Feb 05, 2013
According to astronomers and their theories about the Solar System, the space beyond Neptune is getting stranger all the time.
Near the end of the eighteenth century the nebular hypothesis was born. It grew in popularity for more than 100 years and then appeared to die in the early twentieth. The cause of death was said to be contradictory evidence and careful analysis of the premises, leaving no foundation for its continued existence. However, after vigorously applying new modifications of the theory so that black hole physics could also remain alive, it experienced a resuscitation of sorts and continues with us to this day.
The hypothesis suggests that the Solar System condensed out of a cloud of molecular gases and dust in a period measuring billions of years. Eventually, the dust and gas shrank to the point where compression heating started a nuclear chain reaction in the dense ball of hydrogen and helium at the center of the cloud, giving birth to a new star. As the material continued to be gravitationally attracted toward the center of the ever-shrinking mass, it formed a structure called an accretion disc circling its equatorial plane.
Much like the rings of Saturn, only much more dense and far larger, the accretion disc extended out beyond the orbit of Neptune. During the collapse phase of the Solar System’s evolution, according to scientists, eddies and whirlpools of matter formed in the ring of dust and gas. Those eddies grew larger as they attracted more material into them, slowly sucking in larger and larger particles, then pebbles, then boulders, until hundreds of millions of impacts from nebular condensates gradually formed the planets.
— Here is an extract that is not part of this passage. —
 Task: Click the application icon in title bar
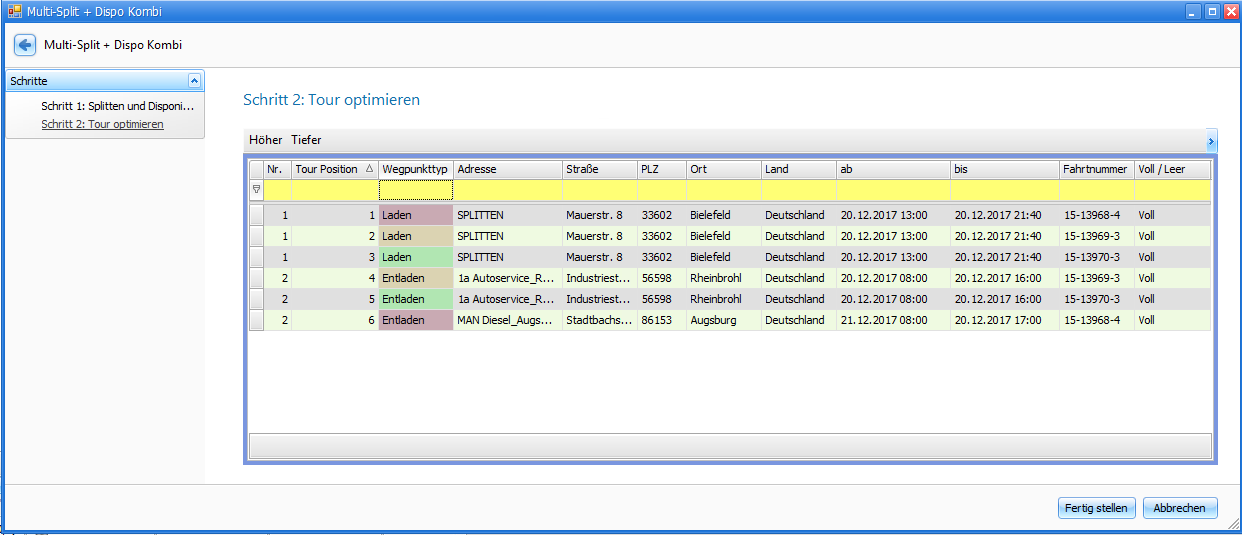[14, 12]
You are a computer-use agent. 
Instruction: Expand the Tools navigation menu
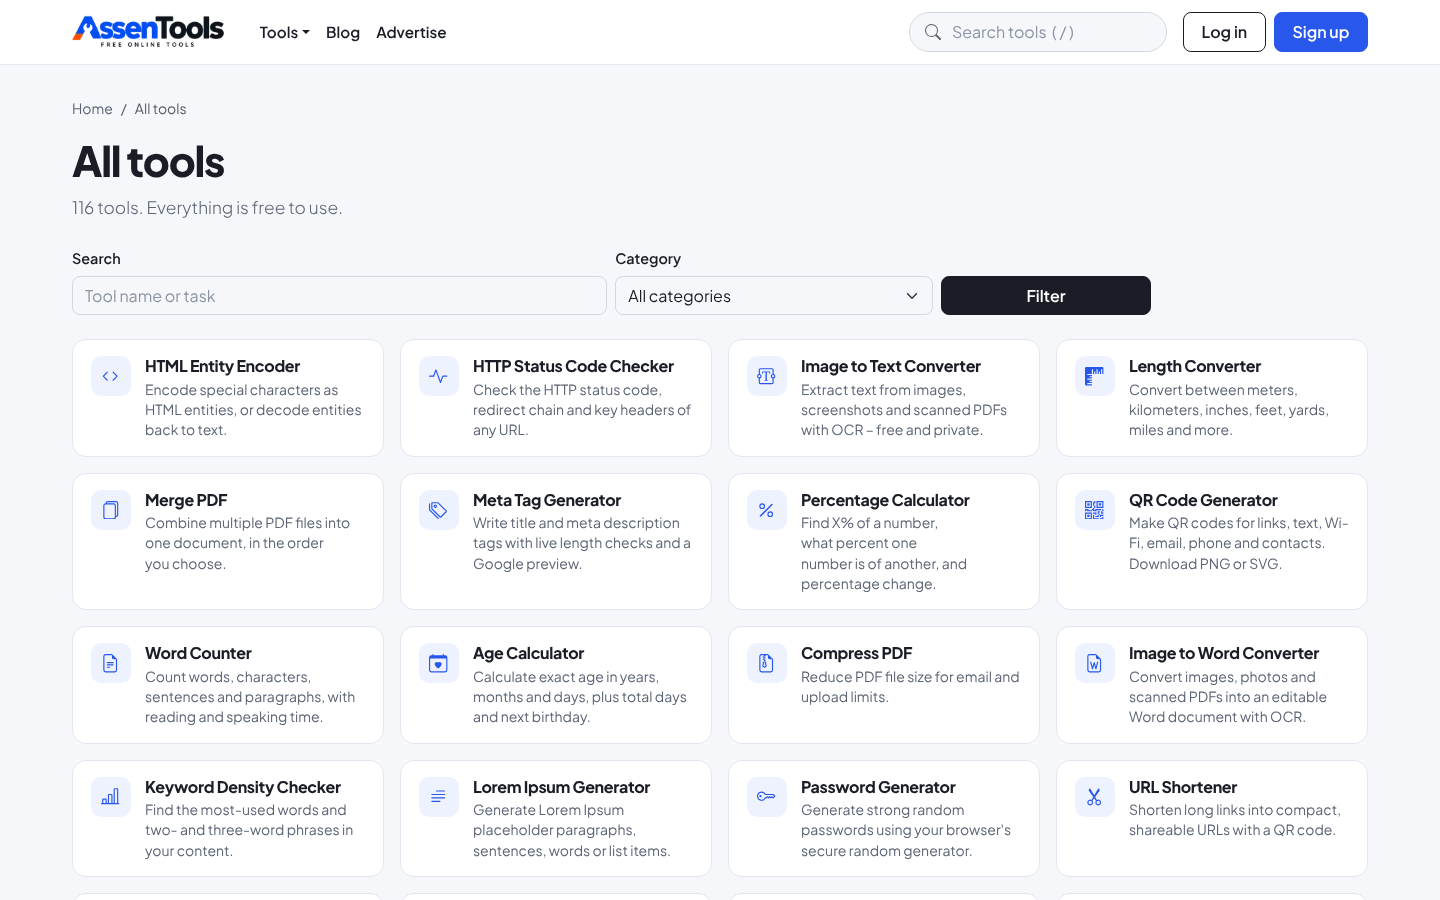[x=284, y=32]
The theory was later amended in order to explain the origin and “holding area” for the many comets that enter the Solar System every year. The Oort Cloud is supposed to be a giant nimbus of small fragments left over from those early days when the Sun was a newborn star. It is said to be a spherical region enclosing the Sun at a maximum radius of about 5 trillion kilometers and contains billions of objects, some as big as small planets, but most around the size of a medium asteroid. Closer in to the Sun is another region of primordial planetoids called the Kuiper Belt.
The Kuiper Belt theory is the creation of astronomer Kenneth Edgeworth from Ireland and also separately by American astronomer Gerard Kuiper in 1951. The first Kuiper Belt Object (KBO) was discovered in 1992. Sometimes known as “trans-Neptunian Objects” dozens of KBOs the size of small moon-sized planets have recently been added to the Solar System’s repertoire of family names.
Eris is the largest KBO, approximately 5% larger than Pluto and is located 1.4 trillion kilometers from the Sun. Eris has its own small moon called Dysnomia. Quaoar is about 6 billion kilometers from the Sun and revolves in the region of the Kuiper Belt beyond Pluto’s orbit. Quaoar is the third largest KBO, half the size of Pluto and about as large as Pluto’s moon Charon. The fourth largest KBO yet discovered is Varuna, which is about 40% as large as Pluto.
After the recent vote by the astronomical community, Pluto is no longer considered a planet and has been relegated to the status of KBO, making it the second largest such object in the Solar System. So, Eris, Pluto, Quaoar, Charon and Varuna are the five largest Kuiper Belt Objects.
There is a kink in the order and arrangement of the so-called KBOs, however. An object called Sedna has been discovered in an orbit that is much farther out than the grouping that includes Eris, Quaoar and Varuna. Sedna is large, about as big as Pluto, but it is nearly 10 trillion kilometers from the Sun, making it too far away to technically be considered a Kuiper Belt Object. The theory has yet to accommodate Sedna other than to say that it might be from the Oort Cloud and not the Kuiper Belt.
In passing, it must be noted that the Star Dust cometary mission demonstrated that the existence of comets in such a far away and frigid nursery as the Oort Cloud was impossible because of the minerals found in the coma of Comet Wild II. Their presence indicates that the comet formed in a much hotter environment than what the hypothetical Oort Cloud could provide.
On January 19, 2006, NASA launched the New Horizons spacecraft, a mission designed to explore the outer Solar System, including Pluto, Charon and recently discovered Kuiper Belt Objects. When New Horizons gains its mission objective sometime in 2015, Electric Universe theorists expect the researchers to be surprised. Because the nebular hypothesis reached preeminence before scientists realized that 99 percent of the Universe is plasma, the conclusions derived from the hypothesis are therefore not connected with real observations.